Carter was smart — a scientist. I campaigned for him, signing up for the “Carter Impact Team.” The Carter White House sent me Christmas cards the four years he was in office. He led by example in office, and his Camp David accords came closer to creating peace in the Middle East than anyone has since.

All that went wrong by 1979. Between the Iranian hostage crisis, the energy crisis, the botched rescue. For me, voting for Reagan was out of the question — I thought the man was Satan, based on his record as governor of California, shrugging off the death of a student protester, shotgunned by a cop, with, “Once the dogs of war have been unleashed you must expect things will happen.”

Reagan received 489 electoral votes to Carter’s 49. Third party candidate John Anderson — I threw away my first presidential ballot on him — took 6.6% of the popular vote, meaning if myself and every single naif who voted for Anderson instead had voted for Carter, Reagan still would have beaten him handily.

Carter became the lone president more distinguished out of office than in. His example of giving his time, building homes for the underprivileged, lending his name to international causes. His 2007 book, “Palestine Peace Not Apartheid,” caused a stir among Jews — some branded him an antisemite. One passage seemed to justify Palestinian terror, but he claimed it was a typo, and the wording was changed in subsequent editions.

Carter was merely ahead of the curve. Now half of college sophomores feel the same way, and attempting to achieve peace in the Middle East by proclaiming blanket sympathy for the Palestinians while shaking your fist at the Israelis is a core practice of liberal orthodoxy.

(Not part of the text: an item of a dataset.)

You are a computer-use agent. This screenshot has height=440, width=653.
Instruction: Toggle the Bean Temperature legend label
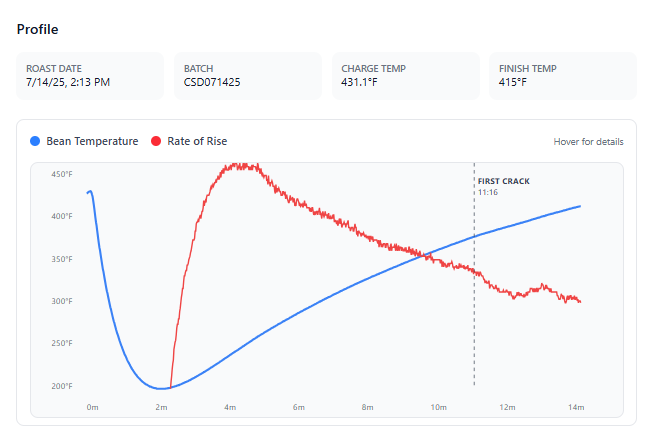tap(92, 141)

Our half-hour interview ran by quickly. Carter was having his portrait taken for the magazine. I was still there, and figured I’d better say something. “I always thought you were driven insane by the hostage crisis,” did not seem appropriate.

Suddenly, I remembered the great New Yorker writer John McPhee had canoed through Atlanta on the Chattahoochee River with Carter when he was governor, for a profile on two colorful Georgia conservationists.

”You went canoeing with John McPhee!” I blurted out. “What’s he like?”

Carter broke into his big, famous smile.”Yes, that’s riiiight!” he said, beaming, either because it was a happy memory, or he was amused at the awestruck tone of the question. “How did you know that?”

Not a big secret. McPhee ends “Travels in Georgia” with Carter.

“There was a touch of melancholy in his face that disappeared, as it did frequently, when he grinned,” noted McPhee.

After they were done on the river, Carter invited them all to the governor’s mansion for lunch. Still in their muddy canoeing clothes, they ate grilled cheese sandwiches under the crystal chandeliers, then all played a little basketball — Carter had played on the Plains High School team — and talked about saving the river they had just traveled.

That’s a nice image to bid farewell to Jimmy Carter, at 98 America’s oldest president ever. A man who paddled his own canoe.